Il Ministro per il Turismo e i Beni Culturali, Dario Franceschini, prova a riscattarsi dopo le critiche da più parti arrivate nei suoi confronti per i mancati aiuti alle imprese del comparto turistico e annuncia adesso una contromossa.

“Grazie a Cassa depositi e prestiti nasce oggi un potente strumento per sostenere lo sviluppo del settore turistico, uno degli assi portanti dell’economia nazionale al quale il Governo ha riservato attenzione sin dal principio dell’emergenza Covid”, ha detto Franceschini in occasione del lancio di un fondo nazionale ad hoc dedicato al settore.

“Parte importante di questo settore è il tessuto imprenditoriale dell’ospitalità italiana, un comparto ricco ed eterogeneo. Molte sono le realtà a conduzione familiare così come le piccole catene alberghiere che costituiscono una delle caratteristiche originali del turismo nel nostro Paese, dove il viaggiatore si sente autenticamente accolto – sottolinea Franceschini – Si tratta di un patrimonio messo a rischio dalla emergenza pandemica, le cui conseguenze hanno colpito in particolar modo un settore strategico dell’economia nazionale quale è il turismo – evidenzia il ministro – Per difendere questo vero e proprio bene, il decreto Rilancio ha stanziato risorse importanti per prevenire il depauperamento dell’ospitalità alberghiera italiana, evitando acquisizioni che ne compromettano il carattere identitario. Risorse che presto saranno disponibili nel contesto del Fondo nazionale del turismo. Il Fondo nazionale per il turismo è un’operazione che guarda al futuro, perché il turismo tornerà più forte di prima. Tutti vogliono vedere l’Italia almeno una volta nella vita – dice il ministro – Investire in cultura e turismo non è solo un dovere ma anche un’opportunità economica”.

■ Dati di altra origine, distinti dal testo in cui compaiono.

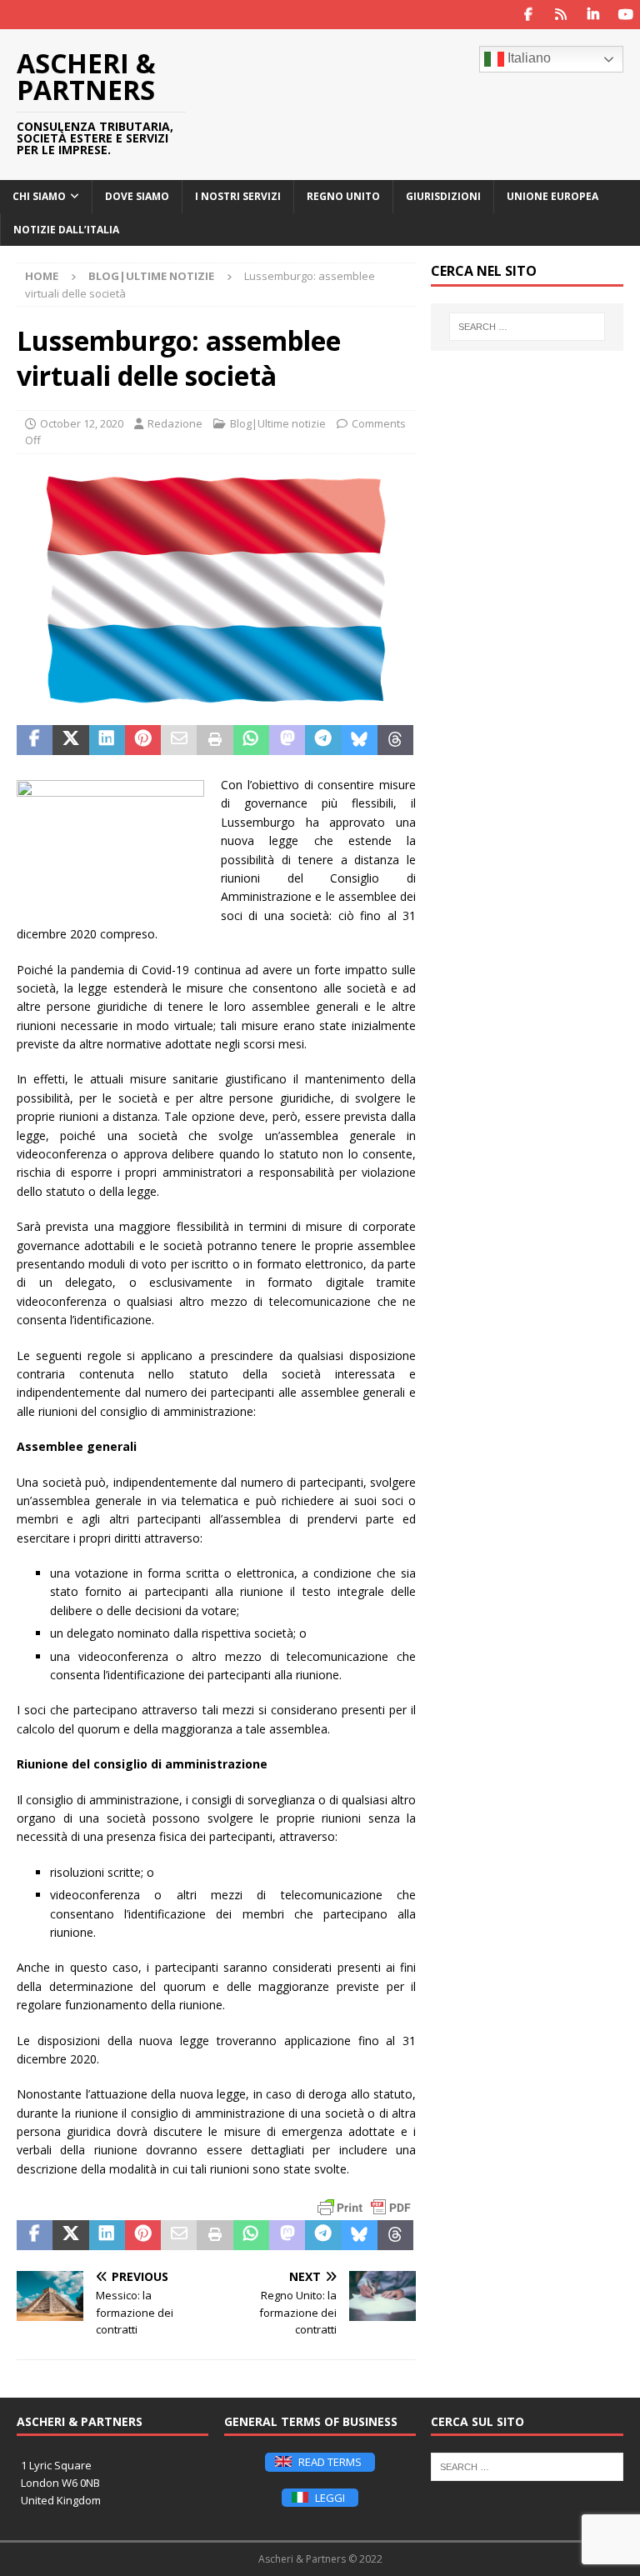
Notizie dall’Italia (66, 230)
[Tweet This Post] (70, 740)
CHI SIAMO (39, 196)
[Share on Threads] (395, 740)
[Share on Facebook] (34, 740)
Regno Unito (343, 196)
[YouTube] (625, 14)
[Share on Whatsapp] (251, 740)
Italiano (527, 58)
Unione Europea (552, 196)
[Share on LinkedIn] (107, 740)
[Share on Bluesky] (360, 740)
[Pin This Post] (143, 740)
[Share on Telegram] (323, 740)
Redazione (175, 423)
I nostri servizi (238, 196)
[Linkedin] (593, 14)
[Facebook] (527, 14)
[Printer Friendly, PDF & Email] (364, 2207)
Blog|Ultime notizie (278, 423)
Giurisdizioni (443, 196)
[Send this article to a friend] (179, 740)
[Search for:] (527, 327)
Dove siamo (137, 196)
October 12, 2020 (81, 423)
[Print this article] (214, 740)
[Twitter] (560, 14)
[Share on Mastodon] (287, 740)
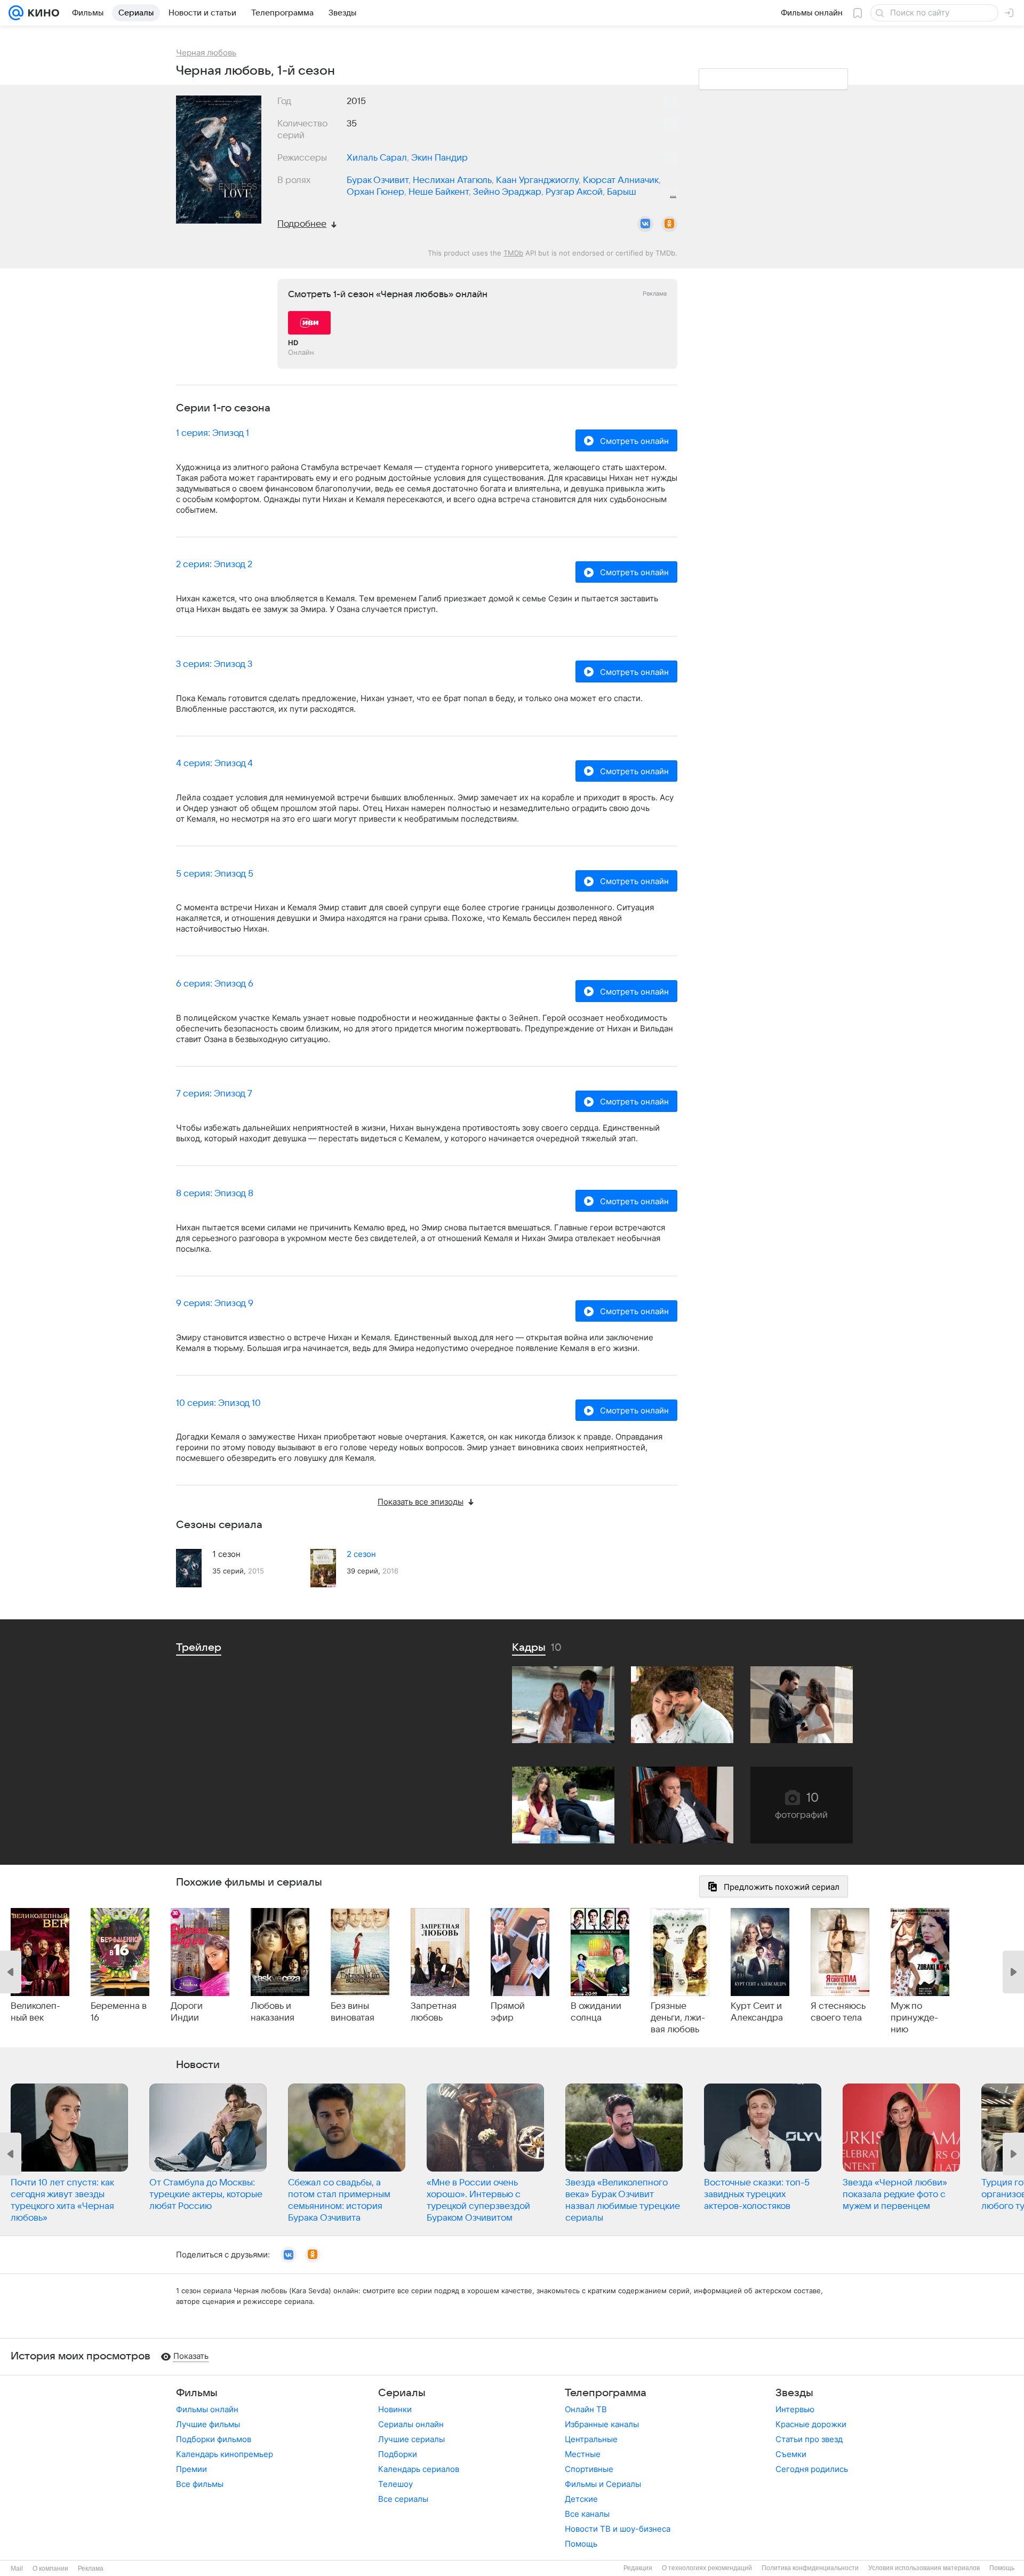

Il Fondo nazionale del turismo, viene spiegato dalla stessa Cdp, mira alla “valorizzazione degli asset immobiliari, con particolare riferimento agli alberghi storici e iconici su tutto il territorio nazionale. Saranno mobilitati fino a 2 miliardi di euro in 3-5 anni, a valere sulle risorse di Cdp, per un totale di 750 milioni di euro, e su ulteriori fondi di investitori terzi. Il Mibact contribuirà, attraverso un fondo istituito con il decreto Rilancio, fino a 150 milioni di euro”.

Cassa depositi e prestiti, viene sottolineato, “rafforza il suo impegno per il turismo, settore chiave per l’economia italiana, che rappresenta il 13% del Pil e il 15% dell’occupazione”. Il Fondo nasce su proposta dell’AD di Cdp, Fabrizio Palermo, approvata dal CdA, presieduto dal presidente Giovanni Gorno Tempini.

Il Fondo, precisa Cdp , “potrà concedere agli attuali proprietari un diritto di riacquisto da esercitare in un arco di tempo congruo rispetto alle stime di ripresa del mercato ricettivo internazionale. Ove possibile, inoltre, si promuoverà il reinvestimento dei proventi della vendita nell’attività di gestione, sostenendo l’occupazione e il miglioramento degli standard qualitativi delle catene alberghiere del Paese”.